To obtain a marker gene for the acclimation process a dehydrin gene was cloned from birch. Dehydrins (LEA D-II proteins) have been associated to the development of freezing tolerance both in herbaceous and woody plants. Accumulation of dehydrin-like proteins follows the development of freezing tolerance in both herbaceous (Danyluk et al., 1998) and woody plants (Arora et al., 1992, 1996, 1997; Arora and Wisniewski, 1994, 1996; Cai et al., 1995; Wisniewski et al., 1996; Welling et al., 1997; Lim et al., 1999). Furthermore, in woody plants dehydrin levels have been shown to exhibit seasonal variation, which is correlating to the level of freezing tolerance (Arora and Wisniewski, 1994; Wisniewski et al., 1996). The expression of Bplti36 shows similar seasonal variation in stems of birch being highest during midwinter and decreasing to undetectable level in late spring (data not shown).

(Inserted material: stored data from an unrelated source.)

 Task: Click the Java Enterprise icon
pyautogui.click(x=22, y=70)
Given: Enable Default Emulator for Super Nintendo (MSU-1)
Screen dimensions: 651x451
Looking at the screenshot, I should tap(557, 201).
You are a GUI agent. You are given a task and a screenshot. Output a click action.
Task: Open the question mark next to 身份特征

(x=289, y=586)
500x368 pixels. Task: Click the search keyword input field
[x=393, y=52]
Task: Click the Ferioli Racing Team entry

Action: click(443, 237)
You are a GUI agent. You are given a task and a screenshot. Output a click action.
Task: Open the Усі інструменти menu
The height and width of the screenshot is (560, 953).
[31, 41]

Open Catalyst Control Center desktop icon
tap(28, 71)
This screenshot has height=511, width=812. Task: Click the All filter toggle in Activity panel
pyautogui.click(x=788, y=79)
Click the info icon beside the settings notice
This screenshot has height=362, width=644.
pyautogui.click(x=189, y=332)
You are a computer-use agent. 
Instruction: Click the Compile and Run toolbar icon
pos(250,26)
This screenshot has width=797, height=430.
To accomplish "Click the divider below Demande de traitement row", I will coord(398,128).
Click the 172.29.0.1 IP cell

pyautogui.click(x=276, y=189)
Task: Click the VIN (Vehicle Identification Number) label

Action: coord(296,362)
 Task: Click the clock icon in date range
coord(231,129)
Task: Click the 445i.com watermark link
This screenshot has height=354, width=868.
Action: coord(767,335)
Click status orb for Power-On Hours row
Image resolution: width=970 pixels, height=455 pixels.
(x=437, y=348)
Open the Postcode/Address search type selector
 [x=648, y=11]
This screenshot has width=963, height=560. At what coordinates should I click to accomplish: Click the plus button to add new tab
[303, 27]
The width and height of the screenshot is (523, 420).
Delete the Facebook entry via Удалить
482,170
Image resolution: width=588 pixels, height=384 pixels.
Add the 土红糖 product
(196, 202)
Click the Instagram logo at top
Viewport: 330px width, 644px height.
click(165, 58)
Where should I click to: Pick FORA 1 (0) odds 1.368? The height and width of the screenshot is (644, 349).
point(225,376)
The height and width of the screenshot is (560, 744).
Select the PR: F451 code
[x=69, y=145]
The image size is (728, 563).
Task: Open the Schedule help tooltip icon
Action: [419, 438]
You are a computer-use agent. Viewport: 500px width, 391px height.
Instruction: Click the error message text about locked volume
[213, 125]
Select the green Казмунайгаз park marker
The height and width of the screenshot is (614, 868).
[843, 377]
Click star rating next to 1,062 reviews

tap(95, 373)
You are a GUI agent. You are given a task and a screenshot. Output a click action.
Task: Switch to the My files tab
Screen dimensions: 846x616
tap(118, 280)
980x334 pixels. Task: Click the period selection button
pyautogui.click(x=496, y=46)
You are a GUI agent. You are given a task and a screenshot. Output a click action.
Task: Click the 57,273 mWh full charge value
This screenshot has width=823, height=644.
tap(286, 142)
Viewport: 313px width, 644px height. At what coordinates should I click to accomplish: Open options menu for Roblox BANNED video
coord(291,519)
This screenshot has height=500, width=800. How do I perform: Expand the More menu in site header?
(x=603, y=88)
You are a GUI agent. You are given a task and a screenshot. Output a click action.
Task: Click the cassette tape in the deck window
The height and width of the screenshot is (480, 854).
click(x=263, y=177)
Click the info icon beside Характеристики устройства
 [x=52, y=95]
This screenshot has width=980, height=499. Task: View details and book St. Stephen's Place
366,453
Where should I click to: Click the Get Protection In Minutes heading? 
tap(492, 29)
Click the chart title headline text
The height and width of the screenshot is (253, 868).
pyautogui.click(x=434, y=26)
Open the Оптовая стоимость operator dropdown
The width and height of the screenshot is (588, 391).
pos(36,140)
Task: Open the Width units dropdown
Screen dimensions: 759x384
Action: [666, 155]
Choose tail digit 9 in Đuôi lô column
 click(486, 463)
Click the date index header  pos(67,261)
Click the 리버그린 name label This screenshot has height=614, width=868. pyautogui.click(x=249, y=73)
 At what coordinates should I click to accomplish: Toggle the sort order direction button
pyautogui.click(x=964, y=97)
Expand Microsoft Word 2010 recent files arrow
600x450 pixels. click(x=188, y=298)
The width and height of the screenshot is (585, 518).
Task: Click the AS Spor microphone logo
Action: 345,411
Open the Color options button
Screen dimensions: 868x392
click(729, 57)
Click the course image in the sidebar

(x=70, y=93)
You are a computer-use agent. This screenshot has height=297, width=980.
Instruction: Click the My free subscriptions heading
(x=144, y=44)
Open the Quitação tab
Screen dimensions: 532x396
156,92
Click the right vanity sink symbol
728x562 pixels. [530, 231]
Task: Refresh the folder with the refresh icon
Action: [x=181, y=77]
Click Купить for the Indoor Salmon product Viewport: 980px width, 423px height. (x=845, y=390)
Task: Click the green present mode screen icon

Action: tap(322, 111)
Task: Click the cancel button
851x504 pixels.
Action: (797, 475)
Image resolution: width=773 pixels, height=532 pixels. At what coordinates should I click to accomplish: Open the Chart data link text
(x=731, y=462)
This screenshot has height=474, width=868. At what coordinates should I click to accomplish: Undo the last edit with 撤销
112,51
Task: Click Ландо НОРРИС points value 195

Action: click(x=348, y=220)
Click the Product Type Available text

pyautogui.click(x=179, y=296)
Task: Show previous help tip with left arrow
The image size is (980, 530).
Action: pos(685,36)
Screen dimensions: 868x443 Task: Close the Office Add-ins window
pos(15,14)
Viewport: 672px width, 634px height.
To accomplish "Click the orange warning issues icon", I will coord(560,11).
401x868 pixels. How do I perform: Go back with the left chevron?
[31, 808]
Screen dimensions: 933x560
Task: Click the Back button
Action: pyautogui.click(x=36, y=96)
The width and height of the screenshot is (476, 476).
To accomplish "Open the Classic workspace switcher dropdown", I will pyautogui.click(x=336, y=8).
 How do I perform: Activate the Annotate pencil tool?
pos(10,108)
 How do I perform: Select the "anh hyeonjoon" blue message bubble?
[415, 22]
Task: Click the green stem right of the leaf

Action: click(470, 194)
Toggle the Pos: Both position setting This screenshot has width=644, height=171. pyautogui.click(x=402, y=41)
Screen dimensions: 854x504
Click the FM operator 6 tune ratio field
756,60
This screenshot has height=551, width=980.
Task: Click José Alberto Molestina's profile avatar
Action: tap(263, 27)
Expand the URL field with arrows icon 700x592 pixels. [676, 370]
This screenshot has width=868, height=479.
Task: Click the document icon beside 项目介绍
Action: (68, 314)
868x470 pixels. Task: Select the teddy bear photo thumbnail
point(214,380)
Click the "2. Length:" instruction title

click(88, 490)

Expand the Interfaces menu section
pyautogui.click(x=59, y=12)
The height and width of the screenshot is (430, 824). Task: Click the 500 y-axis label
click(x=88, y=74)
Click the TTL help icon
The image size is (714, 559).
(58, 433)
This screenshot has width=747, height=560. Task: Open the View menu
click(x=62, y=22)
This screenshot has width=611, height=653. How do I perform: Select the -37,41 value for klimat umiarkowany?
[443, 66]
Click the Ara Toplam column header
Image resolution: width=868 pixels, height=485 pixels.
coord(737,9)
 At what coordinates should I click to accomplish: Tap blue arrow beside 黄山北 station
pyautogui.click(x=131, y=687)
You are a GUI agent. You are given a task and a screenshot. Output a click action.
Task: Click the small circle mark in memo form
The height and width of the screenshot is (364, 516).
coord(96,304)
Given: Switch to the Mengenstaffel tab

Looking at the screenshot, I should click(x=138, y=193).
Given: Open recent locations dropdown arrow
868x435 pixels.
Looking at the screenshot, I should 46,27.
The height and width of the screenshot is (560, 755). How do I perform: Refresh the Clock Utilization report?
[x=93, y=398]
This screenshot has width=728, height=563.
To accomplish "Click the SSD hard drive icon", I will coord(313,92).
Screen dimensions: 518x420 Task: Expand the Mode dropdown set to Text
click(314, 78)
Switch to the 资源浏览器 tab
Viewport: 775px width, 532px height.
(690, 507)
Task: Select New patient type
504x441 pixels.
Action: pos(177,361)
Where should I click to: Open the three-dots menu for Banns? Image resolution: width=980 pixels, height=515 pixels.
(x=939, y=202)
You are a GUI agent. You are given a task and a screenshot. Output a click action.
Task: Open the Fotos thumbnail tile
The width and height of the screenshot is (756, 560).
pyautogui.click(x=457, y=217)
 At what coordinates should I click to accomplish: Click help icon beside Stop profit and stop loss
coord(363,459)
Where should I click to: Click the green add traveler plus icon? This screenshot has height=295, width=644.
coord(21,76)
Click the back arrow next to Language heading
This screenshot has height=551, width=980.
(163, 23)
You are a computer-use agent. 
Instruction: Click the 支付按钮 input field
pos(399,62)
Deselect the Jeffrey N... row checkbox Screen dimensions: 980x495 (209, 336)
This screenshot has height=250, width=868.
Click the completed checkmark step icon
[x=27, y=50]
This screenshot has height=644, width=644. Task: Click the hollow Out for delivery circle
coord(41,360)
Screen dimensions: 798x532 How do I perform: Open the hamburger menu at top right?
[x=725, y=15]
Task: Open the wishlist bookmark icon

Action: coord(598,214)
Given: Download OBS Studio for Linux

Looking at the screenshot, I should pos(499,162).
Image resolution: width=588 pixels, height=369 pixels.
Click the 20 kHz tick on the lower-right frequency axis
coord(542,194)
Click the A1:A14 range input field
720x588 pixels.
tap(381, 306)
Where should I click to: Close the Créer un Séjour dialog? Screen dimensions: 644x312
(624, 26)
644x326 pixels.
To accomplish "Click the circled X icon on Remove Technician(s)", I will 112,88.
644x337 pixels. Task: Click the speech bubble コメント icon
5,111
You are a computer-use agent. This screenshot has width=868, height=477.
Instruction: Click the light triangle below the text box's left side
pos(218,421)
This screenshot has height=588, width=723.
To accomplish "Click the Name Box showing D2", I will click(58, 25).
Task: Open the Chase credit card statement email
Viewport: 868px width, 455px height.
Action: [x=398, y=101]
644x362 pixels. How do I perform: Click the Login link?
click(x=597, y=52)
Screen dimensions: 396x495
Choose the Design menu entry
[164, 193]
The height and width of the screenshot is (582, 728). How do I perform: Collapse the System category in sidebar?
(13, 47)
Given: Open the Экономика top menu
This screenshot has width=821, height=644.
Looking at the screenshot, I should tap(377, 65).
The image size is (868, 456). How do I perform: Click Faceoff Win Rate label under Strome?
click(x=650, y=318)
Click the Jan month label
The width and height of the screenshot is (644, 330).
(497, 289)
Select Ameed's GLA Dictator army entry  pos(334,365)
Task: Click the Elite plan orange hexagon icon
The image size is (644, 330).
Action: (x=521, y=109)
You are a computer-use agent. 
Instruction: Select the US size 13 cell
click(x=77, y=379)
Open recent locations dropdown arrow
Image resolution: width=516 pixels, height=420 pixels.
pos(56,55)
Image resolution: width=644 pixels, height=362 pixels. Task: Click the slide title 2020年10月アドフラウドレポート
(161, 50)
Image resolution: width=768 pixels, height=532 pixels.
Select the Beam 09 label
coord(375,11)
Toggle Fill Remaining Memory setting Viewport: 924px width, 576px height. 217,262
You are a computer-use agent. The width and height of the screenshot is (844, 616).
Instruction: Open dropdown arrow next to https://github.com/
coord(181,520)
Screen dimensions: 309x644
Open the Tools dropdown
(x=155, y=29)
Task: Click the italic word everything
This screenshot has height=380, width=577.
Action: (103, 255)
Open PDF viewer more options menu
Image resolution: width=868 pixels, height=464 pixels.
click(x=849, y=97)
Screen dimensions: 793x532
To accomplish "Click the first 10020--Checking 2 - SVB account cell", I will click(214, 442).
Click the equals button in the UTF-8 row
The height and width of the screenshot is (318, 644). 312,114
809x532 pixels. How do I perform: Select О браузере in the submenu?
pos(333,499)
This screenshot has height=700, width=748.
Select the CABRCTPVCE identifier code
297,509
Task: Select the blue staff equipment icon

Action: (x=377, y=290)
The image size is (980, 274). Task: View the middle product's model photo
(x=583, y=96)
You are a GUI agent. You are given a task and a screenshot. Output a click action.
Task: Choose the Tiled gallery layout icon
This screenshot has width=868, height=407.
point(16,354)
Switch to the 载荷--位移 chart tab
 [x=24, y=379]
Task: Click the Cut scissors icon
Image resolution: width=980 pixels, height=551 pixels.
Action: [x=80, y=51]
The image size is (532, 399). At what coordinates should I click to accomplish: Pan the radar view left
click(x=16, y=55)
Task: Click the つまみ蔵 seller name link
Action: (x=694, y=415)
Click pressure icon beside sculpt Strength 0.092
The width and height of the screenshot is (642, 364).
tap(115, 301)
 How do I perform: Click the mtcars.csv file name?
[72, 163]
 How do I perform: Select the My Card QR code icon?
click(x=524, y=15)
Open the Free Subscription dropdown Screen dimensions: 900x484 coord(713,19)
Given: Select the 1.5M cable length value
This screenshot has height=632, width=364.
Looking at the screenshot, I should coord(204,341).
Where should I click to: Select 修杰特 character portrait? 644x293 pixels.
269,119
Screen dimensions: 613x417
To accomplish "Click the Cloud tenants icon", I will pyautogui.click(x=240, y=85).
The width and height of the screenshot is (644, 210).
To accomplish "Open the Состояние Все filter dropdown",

The cloned birch dehydrin gene Bplti36 encoded a polypeptide belonging to the SK2 type of acidic dehydrins (Danyluk et al., 1994; Close, 1996). Analogously with previously characterized dehydrins associated with cold acclimation, the expression pattern of Bplti36 showed specificity for stresses that lead to cellular-water deficit, e.g. the accumulation of the Bplti36 transcripts in birch leaves was induced in response to LT, drought, high salinity, and exogenous ABA. This pattern of expression indicates that Bplti36 provides a good molecular marker for the cold-acclimation process. However, we cannot linearly correlate the accumulation of Bplti36 mRNA with the level of freezing tolerance. Firstly, we have measured only transcript accumulation, which might not directly reflect Bplti36 protein levels. Secondly, other components might limit the development of tolerance in leaves. Studies conducted with woody plants have mainly been focused on analysis of dehydrin expression/accumulation in overwintering parts/tissues, such as buds and bark. However, in overwintering parts the development of freezing tolerance and dormancy overlap, and it is difficult to distinguish these two phenomena from each other. Only a few studies have been made to analyze dehydrin accumulation/gene expression in leaves. Arora et al. (1996) have compared development of freezing tolerance and accumulation of a 60-kD dehydrin-like protein in leaves of sibling deciduous and evergreen peach and shown that these two phenomena are related to each other in the more freezing-tolerant deciduous species, but not in less freezing-tolerant evergreen species.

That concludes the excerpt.